In order to change this credential for your script execution, the solution has always pretty much been to change the ID of the SRM service. This has some benefits and some drawbacks. The benefit is you can create a specific account for the service and tightly control its permissions, to avoid scripts running amok and clobbering things if you forget to close a bracket in the script or something like that. The drawback is that your entire SRM service has to run as this ID which can lead to further problems in terms of authentication, privileges to execute other things, and if you do the ID wrong you can accidentally shut down your SRM service.
Alex Fontana, one of our brilliant Solutions Architects at VMware and co-author of a book on Virtualizing Microsoft Tier 1 Applications came up with an excellent solution that avoids these pitfalls.
The solution is to run a command on the SRM server that executes a scheduled task instead of a script. The scheduled task is what then calls the script under its own credentials.
With this mechanism you can leave the credentials of the SRM service alone, and set permissions for each task that runs the script independently, giving you the freedom to run any script you want under any security context you want.
The process is to use schtasks as the command that runs on the SRM server, and have it call the task you have created with its permissions set as the userid you want.
First, create the command you want to execute as a scheduled task, within the server Server Manager under Configuration -> Task Scheduler:
- Right-click on the Task Scheduler Library and choose "Create Task"
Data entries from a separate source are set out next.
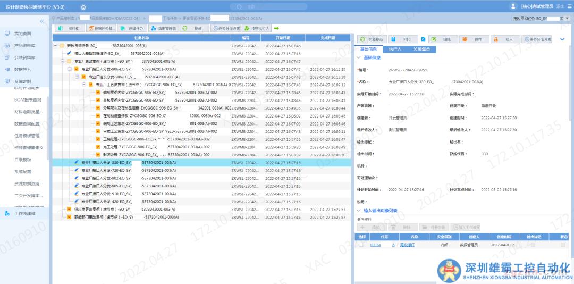The height and width of the screenshot is (284, 574).
Task: Click the green arrow icon after 指定执行人
Action: click(276, 28)
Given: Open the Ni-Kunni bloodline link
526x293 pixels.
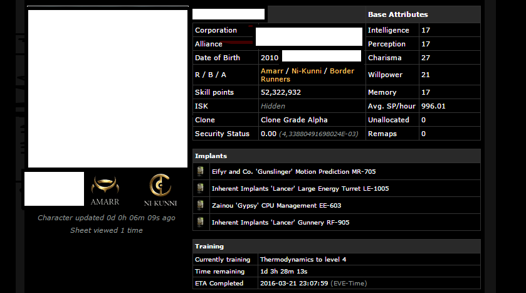Looking at the screenshot, I should 307,71.
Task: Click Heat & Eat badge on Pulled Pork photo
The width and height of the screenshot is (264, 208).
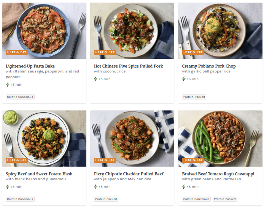Action: coord(105,52)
- Set the user account you want the task to run as
- Set the "Run with highest privileges" checkmark. This will allow the command to run without requiring approval if you're using an admin level account.
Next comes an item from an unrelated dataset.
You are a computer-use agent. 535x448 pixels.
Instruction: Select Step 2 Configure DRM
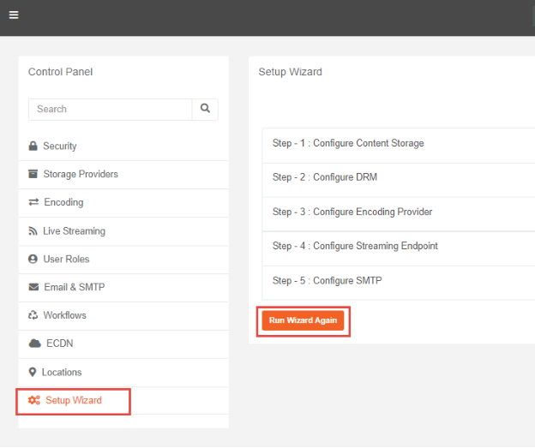325,177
- Please note, if you're using UAC make sure "User Account Control: Admin Approval Mode for built-in Administrator account" is disabled, or change "User Account Control: Behavior of elevation to prompt for the administrators" to allow elevation without prompting. Or turn off UAC. 🙂
- Under the "Actions" of the scheduled task browse to the script you want to execute.
- Personally I deselect any of the "Conditions" and ensure the the "Settings" tab includes "Allow task to be run on demand", but the details are of course specific to your use case.
Ultimately you will end up with a task that looks something like this:
Next, you create the command to execute on the SRM server.
- At whichever step of your recovery plan you want the command to run, add the step. For example I might want to touch some log files with date stamps or whatever when a particular VM powers on, so I would add a post power on step to that VM.
- Select the type as "Command on SRM server"
- Name it appropriately
- The content will be the execution of the scheduled task which is done by calling schtasks as follows:
schtask /run /TN "<whatever your task name is>"
It should look similar to the following. Make sure you put in quotes exactly what you named the task you created in the last step, otherwise the task will not be found.
The net result of this is that your SRM instance can run under any ID that is appropriate for your service, and you can have each script/command run with its own unique ID independently of the SRM service.
Enjoy your scripting, and many thanks to Alex Fontana for sharing his interesting work!